Conservatism is the political belief which emphasizes retaining traditional social institutions in culture and civilization. It supports institutions and practices that have evolved gradually and are manifestations of continuity and stability, and it believes in an organic and interdependent society. Following the French Revolution in 1789, conservatism began to develop as a distinct political attitude and movement, and the term was introduced in France to describe supporters of the Bourbon Restoration in 1815. It was later adopted in the United States to describe John C. Calhoun and the supporters of states' rights.
Conservatism rejects the liberal optimism that humans are born with a tabula rasa (blank slate; free from evil), and conservatives support traditional political and cultural institutions to curb humans' base and destructive instincts. Conservatives place a high value on families, churches, and schools, believing that they encourage ethical behavior and responsible use of liberty. The Catholic Church, because of its roots in the Middle Ages, has appealed to more conservatives than has any other religion, and Edmund Burke praised Catholicism as the most effective barrier against radicalism.
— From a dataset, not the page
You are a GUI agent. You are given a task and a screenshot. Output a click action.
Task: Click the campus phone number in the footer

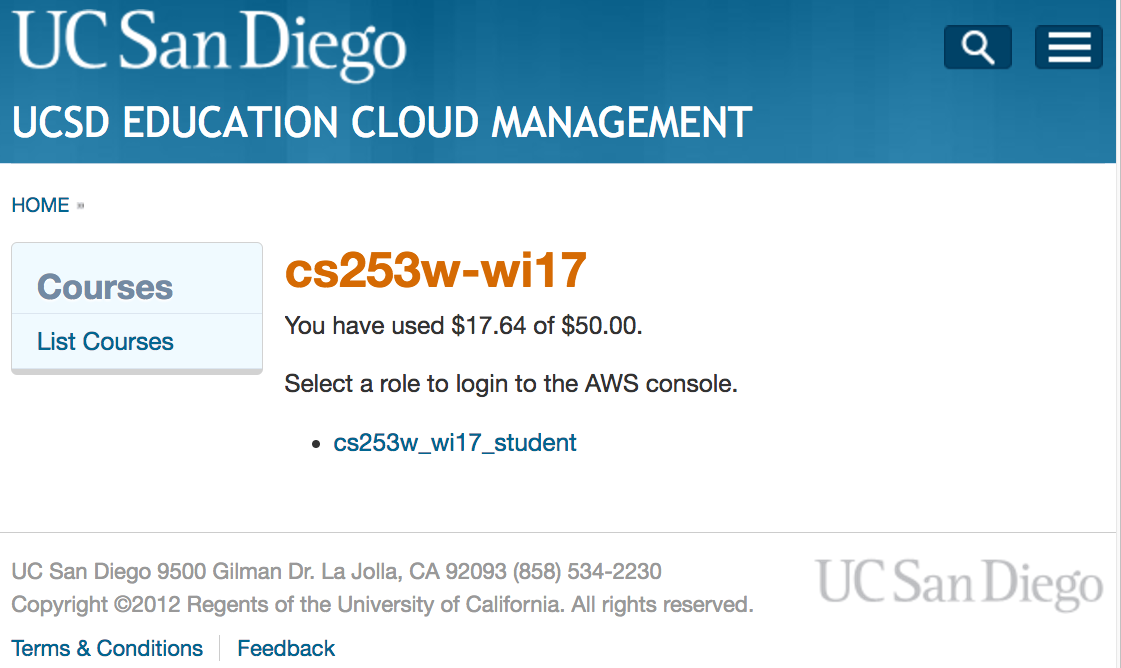pyautogui.click(x=586, y=571)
The two original branches of conservatism were Burke's "traditionalist conservatism" and Joseph de Maistre's "reactionism". Burke's conservatism was evolutionary, and rejected revolution for the sake of civil liberties; Maistre's conservatism was counter-revolutionary, and rejected revolution for the sake of traditional authority (especially the authority of the monarch and church). Reactionism in France opposed the Enlightenment entirely and supported a return to a hereditary and absolute monarchy under the Bourbon Restoration. However, Maistre's rigid, hierarchical conservatsm died out, while Burke's conservatism became the main conservative force worldwide.
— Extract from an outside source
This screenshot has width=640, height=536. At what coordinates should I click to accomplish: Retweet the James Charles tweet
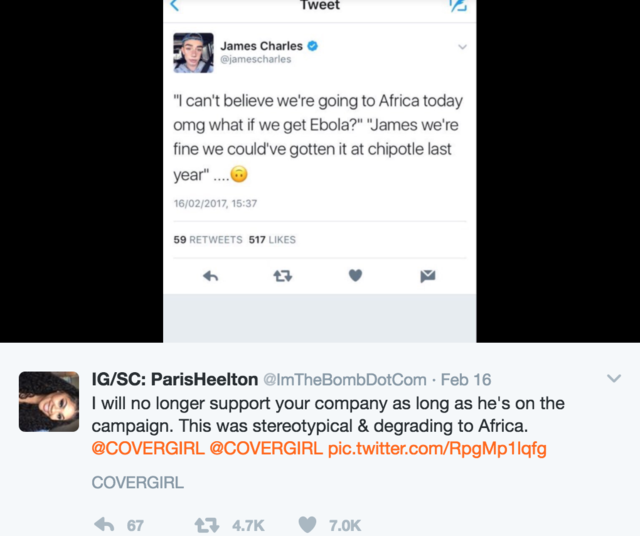click(282, 276)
Old-style conservatism dominated the "Concert of Europe" period, with statesmen such as the Austrian leader Klemens von Metternich, Czar Alexander I of Russia, British foreign minister Lord Castlereagh, and French foreign minister Charles de Talleyrand supporting the maintenance of the status quo. At times, this required military intervention to crush liberal nationalist revolutions or uprisings. However, the discontent of urban liberals with the absolutism of Europe led to the threatening of the Congress of Vienna establishment. After the Revolutions of 1848, conservative factions either lost power to liberals or nationalists or clung on to power in coalitions with other groups. In the late 19th century, French Royalists were weakened by the fact that there were no less than three families claiming a nonexistent French throne, and conservatives among the Catholic clergy, the military officer class, and the landed aristocracy remained haunted by nostalgia for the Ancien Regime.
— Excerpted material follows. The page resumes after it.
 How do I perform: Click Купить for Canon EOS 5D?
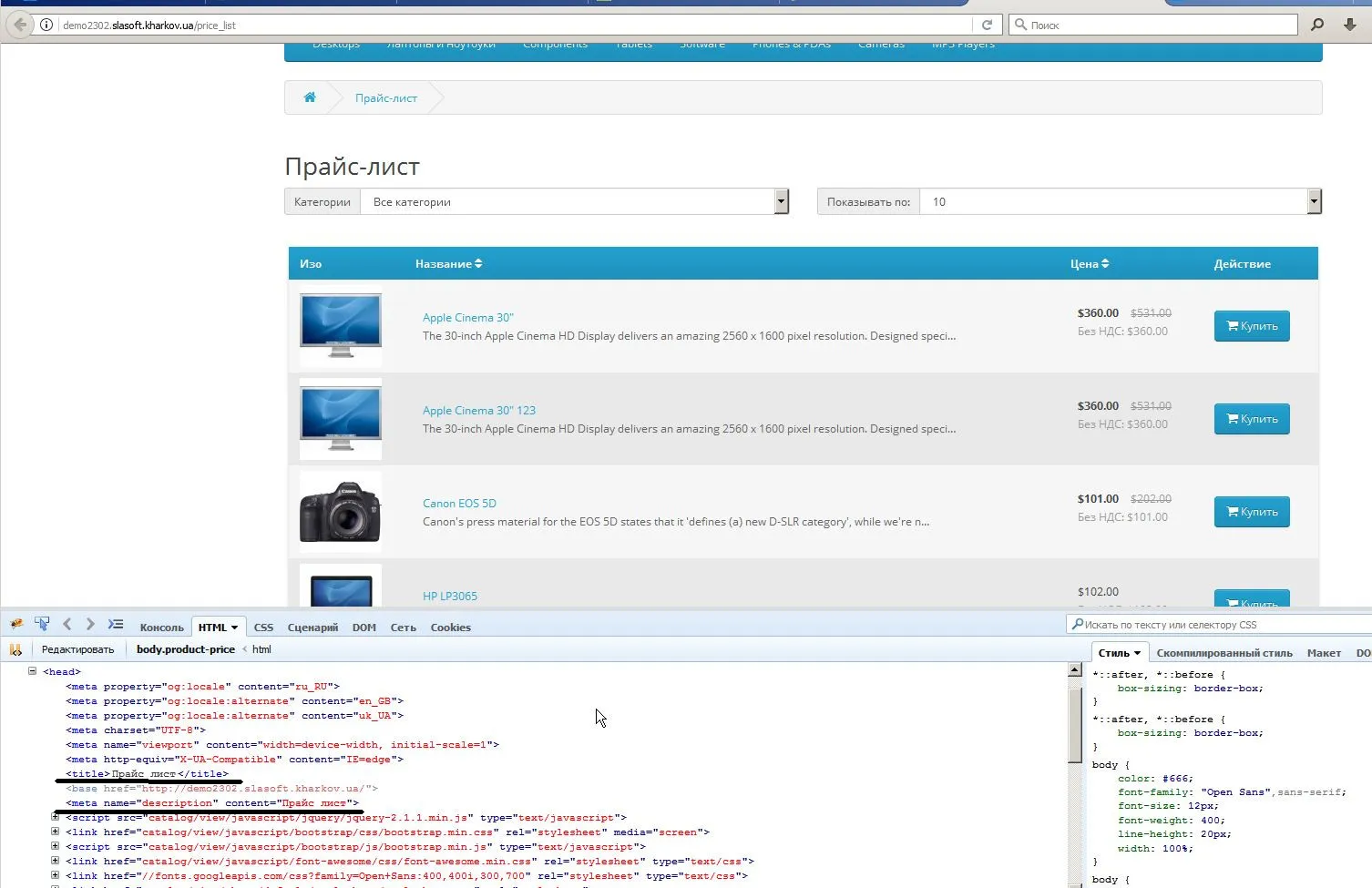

Industrialization hastened the decline of old-style conservatism, as it strengthened the commerce-minded middle class and created a new industrial class. Between 1830 and 1880, liberalism won repeated victories over the conservative establishment in Western Europe, and the decline in numbers of conservatives' chief source of strength, the rural peasantry, forced conservatives to identify themselves with nationalist sentiments in order to gain popularity. The Prussian statesman Otto von Bismarck championed this new "national conservatism", using nationalist sentiments to unify Germany in 1871. For 20 years, as Chancellor, Bismarck undertook social welfare measures such as pensions and unemployment benefits to draw working-class support away from the Social Democratic Party of Germany, while also protecting the landowning junker class and the officer class. By the end of the 19th century, most conservative parties had adopted nationalism, facilitating the start of World War I in 1914.
In the late 19th and early 20th centuries, a new form of conservatism, Christian democracy, developed in France, Germany, and Italy. Under Pope Leo XIII, the Church combined protection of the Church's institutional interests with policies of social justice designed to bring industrial workers back to the faith. Christian democrats supported private property rights, but also insisted that the rich look after the needs of the poor.
American conservatism, a unique brand of conservatism, developed in the late 18th century. As there was never a monarchy, an aristocracy, or an established church for conservatives to defend or liberals to attack, the ideology was based on the original classical liberal ideals of the Founding Fathers. The nearest thing to an American aristocracy was the wealthy plantation-owning class in the American South, which favored the rights of states against the power of the federal government. Currently, American conservatism emphasizes private property rights, a free market economy, Judeo-Christian values (social conservatism), and a strong national defense.
During the Interwar period that followed the end of World War I in 1918, conservative parties became standard bearers of frustrated nationalism. From the 1930s and into World War II, conservative parties across Central and Eastern Europe were destroyed or co-opted by the totalitarian regime of Nazi Germany. European conservative parties began to recover their strength only after the war's end in 1945, and only in Western Europe, as Soviet communism had come to dominate the East. Given socialism's apparent inability to speedily rebuilt shattered postwar economies, conservative parties promised economic growth and democratic freedoms, and the new conservatism was shorn of its aristocratic associations. It now emphasized the raising of living standards through a market economy and the provision of a wide array of social services by the state, and its parties were characterized by liberal individualism tinged with a strong sense of social conscience and implacable opposition to communism.